Sunday night’s 100-92 win over the Charlotte Hornets was the counter to that, as Booker scored only 12 points — five of which were free throws in the final 30 seconds — but a strong team defensive effort, Kelly Oubre Jr.’s monster night and Deandre Ayton’s key contributions got the Suns across the finish line.
It’s only the Suns’ fourth win since Booker’s second season (2016-17) when he scores fewer than 13 points. They were previously 3-21. While he did have nine assists, Booker also had seven turnovers and shot 3-for-12.
On the flip side, the Suns are now 11-7 this season when Oubre scores 20-plus. He posted 25 points, 15 rebounds, an assist, three steals and two blocks in 40 minutes. He’s the fourth forward or guard in the last 10 seasons to have that line or better, per Basketball-Reference.
Oubre’s energy has an undeniable way of changing games, and when it leads to serious production, he transforms from an impactful role player into a worthy second fiddle to Booker, making the Suns very difficult to beat.
“He brings an edge every night and that’s who we are. We have to play with that edge,” head coach Monty Williams said of Oubre.
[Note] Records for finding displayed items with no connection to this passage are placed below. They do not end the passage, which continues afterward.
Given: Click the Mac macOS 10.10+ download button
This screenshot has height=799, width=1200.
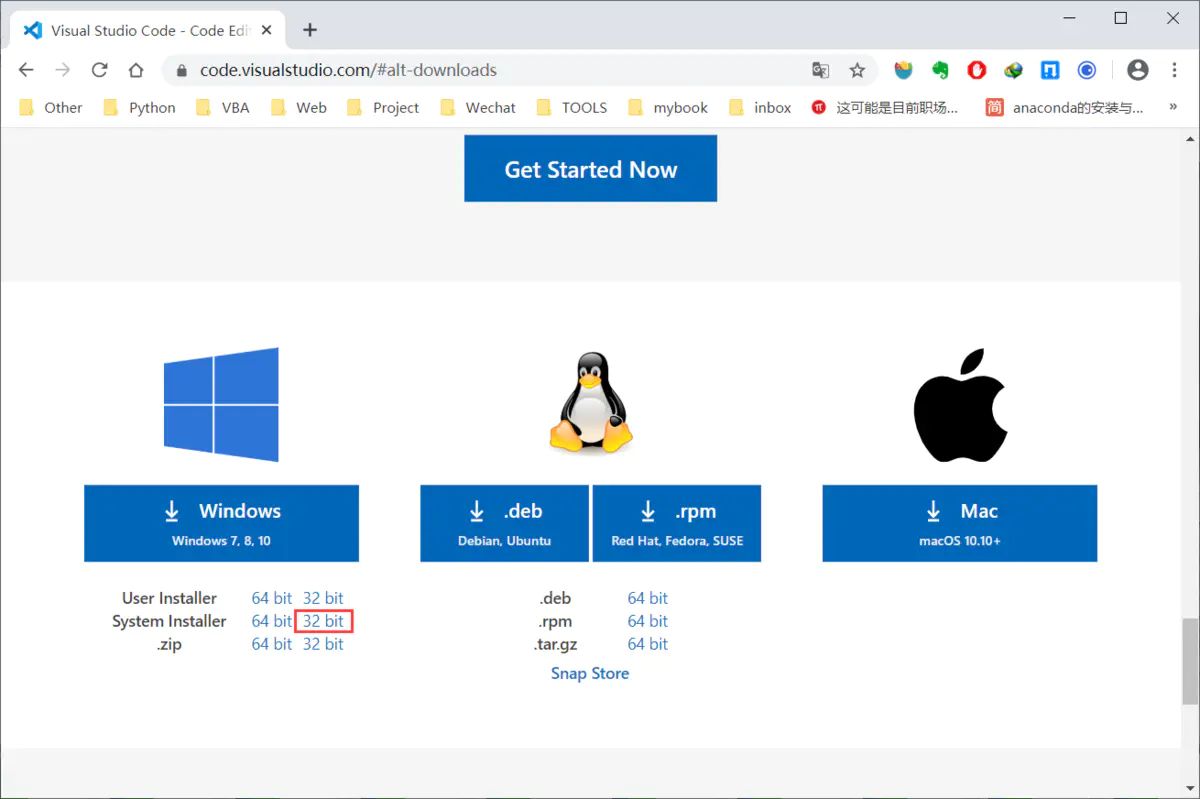Looking at the screenshot, I should coord(959,523).
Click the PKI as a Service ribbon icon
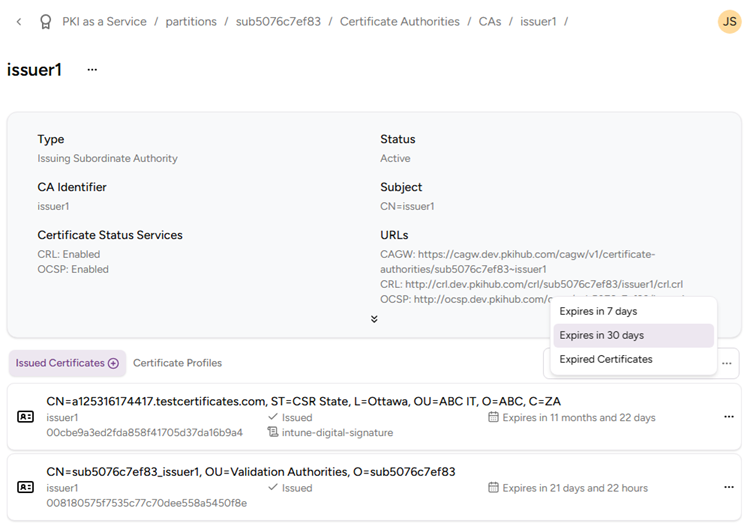Screen dimensions: 750x529 (x=45, y=21)
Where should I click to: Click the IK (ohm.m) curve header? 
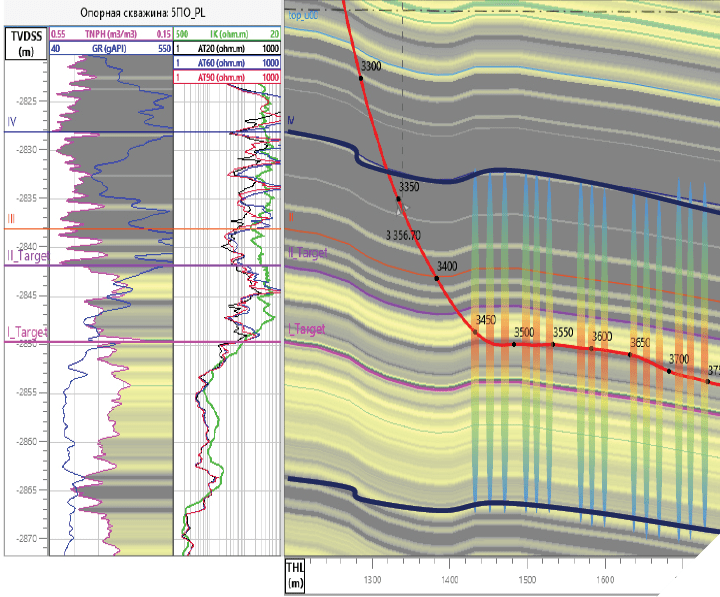tap(227, 34)
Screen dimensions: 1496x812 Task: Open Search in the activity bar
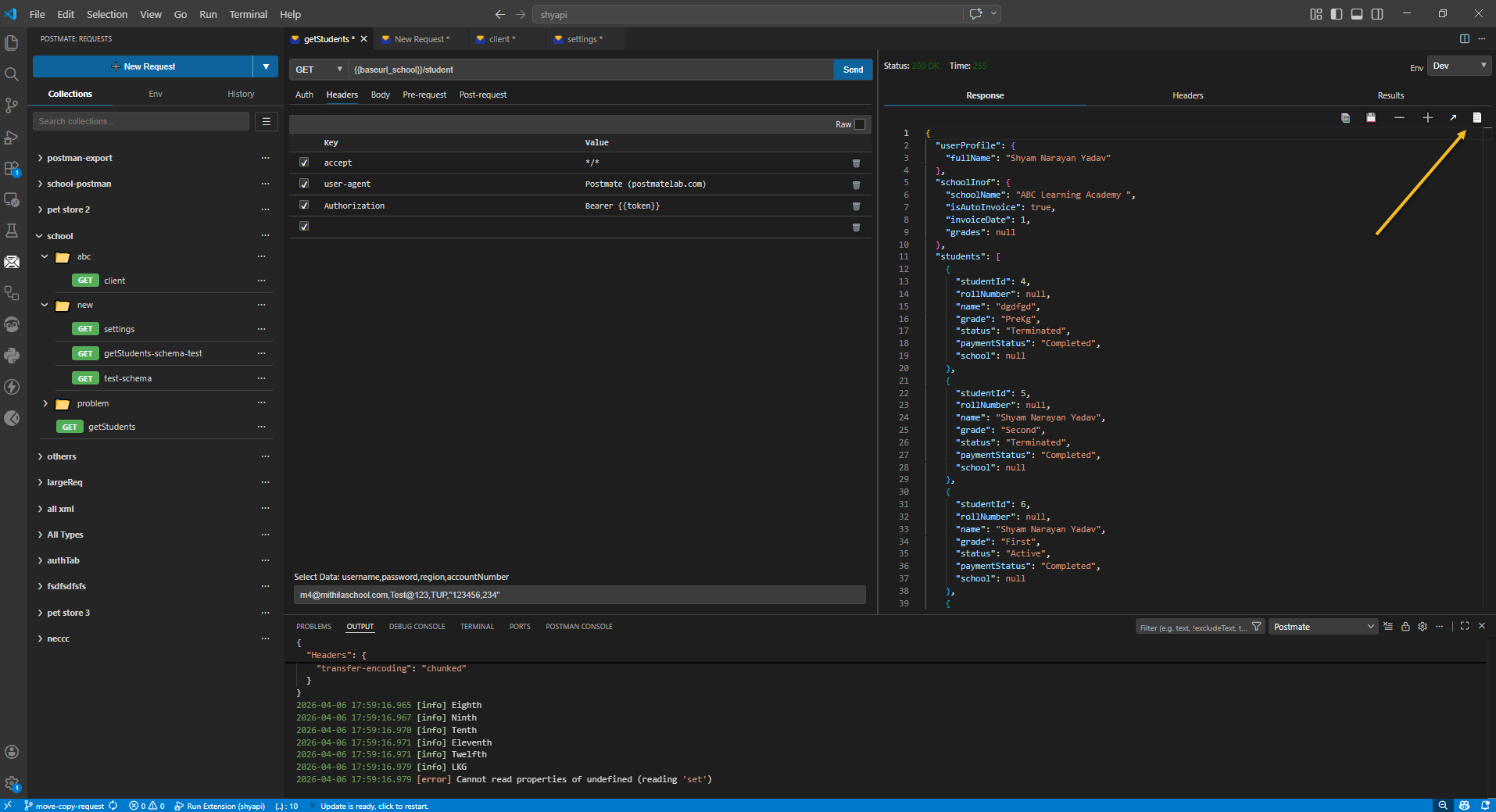12,74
The game itself was clunky and uninspiring. In what should be a testament to how bad the Hornets were and what defense can do for the Suns, only two other times this season have the Suns produced 22 or less assists with 18 or more turnovers, and they lost both games. Those two numbers somehow equaled a win Sunday.
Charlotte’s high for scoring in a quarter was 26, where the Suns’ feisty energy and effort combined with the Hornets’ lack of execution was the swing.
“Sometimes the effort and will of our players trumps the scheme and those guys just made plays at the end and we did just enough to win a game,” Williams said.
The Hornets were 8-for-35 (22.9%) from three-point range, which offset any damage the Suns would take from their 7-of-21 (33.3%) number.
Charlotte recovered from a horrendous four points in the opening five minutes to being up six at the end of the first quarter.
Little spurts from the Suns in the second and third quarters had them either right within reach of the lead or in front. The Hornets hung on or maintained a small advantage in those quarters, including the fourth, when they made it a one-possession game with under 2:30 to go.
From there, whether more credit should go to the Suns’ intensity or the Hornets malfunctioning is up to the observer, but Charlotte proceeded to turn the ball over on three of its next five possessions to allow Phoenix to go up six with under a minute to go.
Inside the layers of this ugly game was a strong night for Ayton, who had his usual production at 18 points and nine rebounds. While that’s almost always there, Ayton’s dives around the rim, second efforts on the offensive glass and shot contests defensively were key.
“Just being a presence,” Oubre said of Ayton. “He’s a dominant big man. He’s working and learning how to find himself in this league, and the more situations he’s in like that, the better he’ll get every game.”
It wasn’t a star performance by Ayton, but the way he played Sunday as a supplementary piece goes a very long way in making the Suns a better team. And once the former No. 1 pick can do all of those things right and produce at an elite level like he’s capable of, that’s where it starts to get a whole lot of fun.
The five-game homestand for the Suns was not one where they broke through the wall that fortified itself during a terrible stretch of basketball. They went 3-2, winning three close games against bad teams. Some of their usual gaffes and slip-ups were still present in those victories.
Regardless, they need something to build off in order to trend upward from 16-23. On a two-game win streak with the 8-32 Atlanta Hawks next and the 11-29 New York Knicks after, maybe this can be that.